Oxidative Stress Causes Increased Amyloid Peptide Levels through Telomeric Protein, RAP1
Date Published March 16, 2026
This research identifies a novel, extratelomeric role for the telomere protection factor RAP1 (TERF2IP) in modulating amyloid precursor protein (APP) processing through interactions with GFAPɛ and presenilin-1 (PS1). Alzheimer’s disease (AD) is characterized by accumulation of amyloid β (Aβ) peptides, produced by γ-secretase cleavage of APP C99 fragments; the balance between soluble Aβ40 and the more aggregation-prone Aβ42 is critical for disease risk. The study connects RAP1, historically understood as a nuclear telomere-associated protein, with cytoplasmic processes relevant to age-related neurodegeneration.
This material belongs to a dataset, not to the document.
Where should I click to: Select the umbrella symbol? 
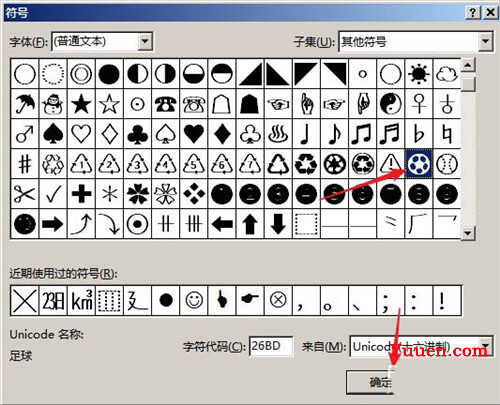coord(25,104)
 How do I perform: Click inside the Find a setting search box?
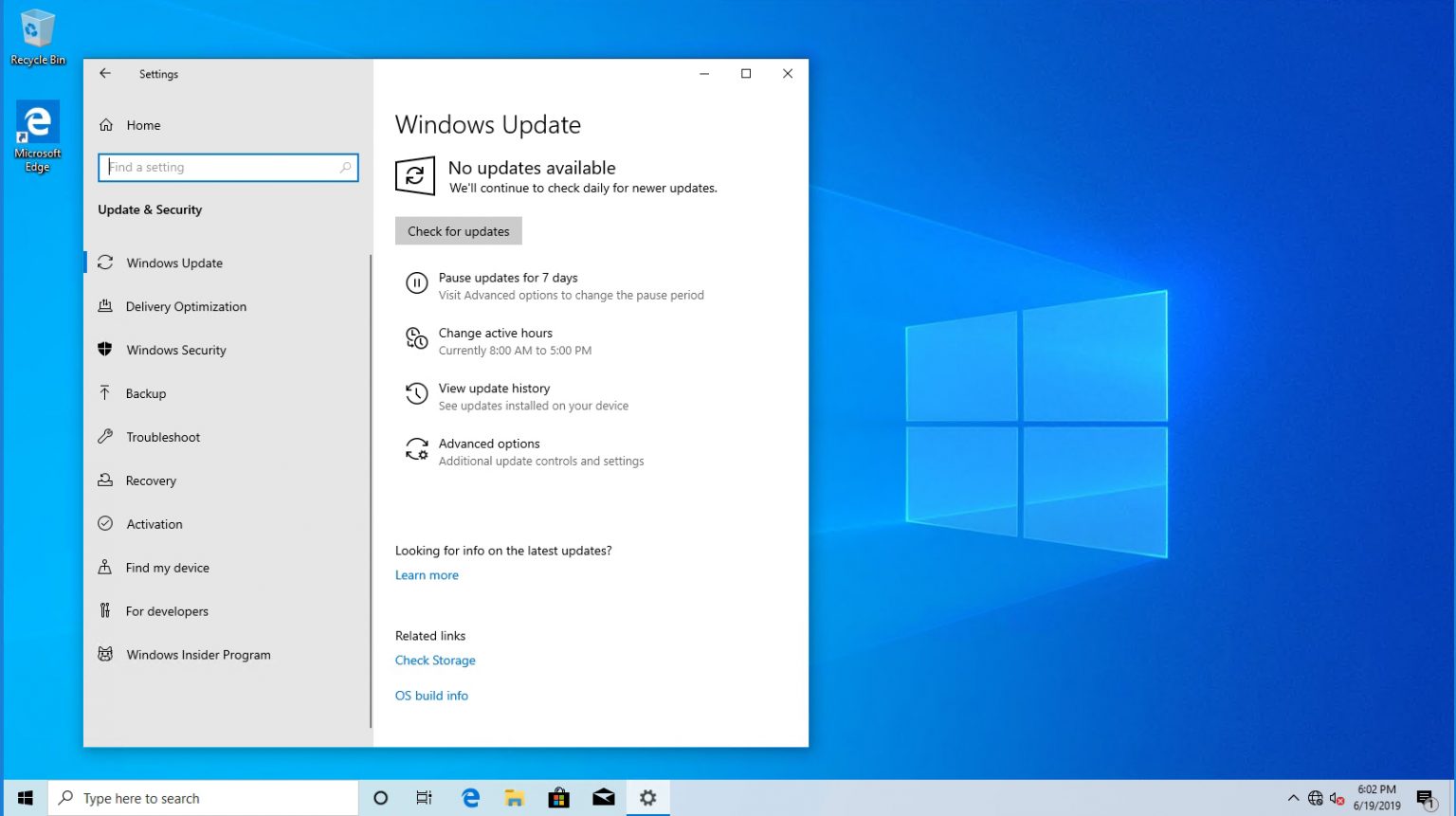[x=218, y=167]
Using biochemical and cellular approaches, the team demonstrates that GFAPɛ, an astrocyte-enriched isoform of glial fibrillary acidic protein found in the subventricular zone and associated with reactive astrocytes near amyloid plaques, interacts with RAP1. GFAPɛ also interacts with the N-terminal, cytoplasmic domains of PS1, a catalytic presenilin subunit of γ-secretase implicated in early-onset AD when mutated. The authors provide evidence that RAP1 can bind PS1 directly or form complexes with PS1 together with GFAPɛ. Co-precipitation experiments from human cell extracts show GFAPɛ associates with RAP1, and immunolocalization studies in human SH-SY5Y cells reveal colocalization of RAP1, GFAPɛ, and PS1, supporting the notion of a cytoplasmic complex linking a telomeric protein to the γ-secretase machinery. Functional consequences of these interactions were tested in a genetic Saccharomyces cerevisiae model engineered to recapitulate γ-secretase activity. In yeast, expression of RAP1 increased γ-secretase activity, and this effect was potentiated by GFAPɛ, indicating that RAP1 and GFAPɛ act to enhance the proteolytic processing that generates Aβ peptides.
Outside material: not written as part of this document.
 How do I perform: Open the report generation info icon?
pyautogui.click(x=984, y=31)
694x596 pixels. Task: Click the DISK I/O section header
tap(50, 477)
By demonstrating that the nuclear telomere factor RAP1 has an extratelomeric cytoplasmic role that modulates γ-secretase function, Bae and colleagues provide the first direct connection between RAP1 and an age-related disorder. The work situates RAP1 and GFAPɛ as potential modulators of Aβ production and highlights astrocyte-specific isoforms as contributors to APP processing dynamics. Given that aberrant γ-secretase activity and altered Aβ40:Aβ42 ratios underlie Alzheimer pathology, these findings open new avenues for understanding noncanonical regulators of presenilin function and for exploring how telomere-associated proteins might influence neurodegenerative disease mechanisms.
The study advances the concept that proteins classically involved in genomic maintenance can have meaningful cytoplasmic interactions with proteolytic complexes and supports further investigation into whether RAP1-GFAPɛ-PS1 interactions affect Aβ species ratios, plaque formation, or AD progression in mammalian systems.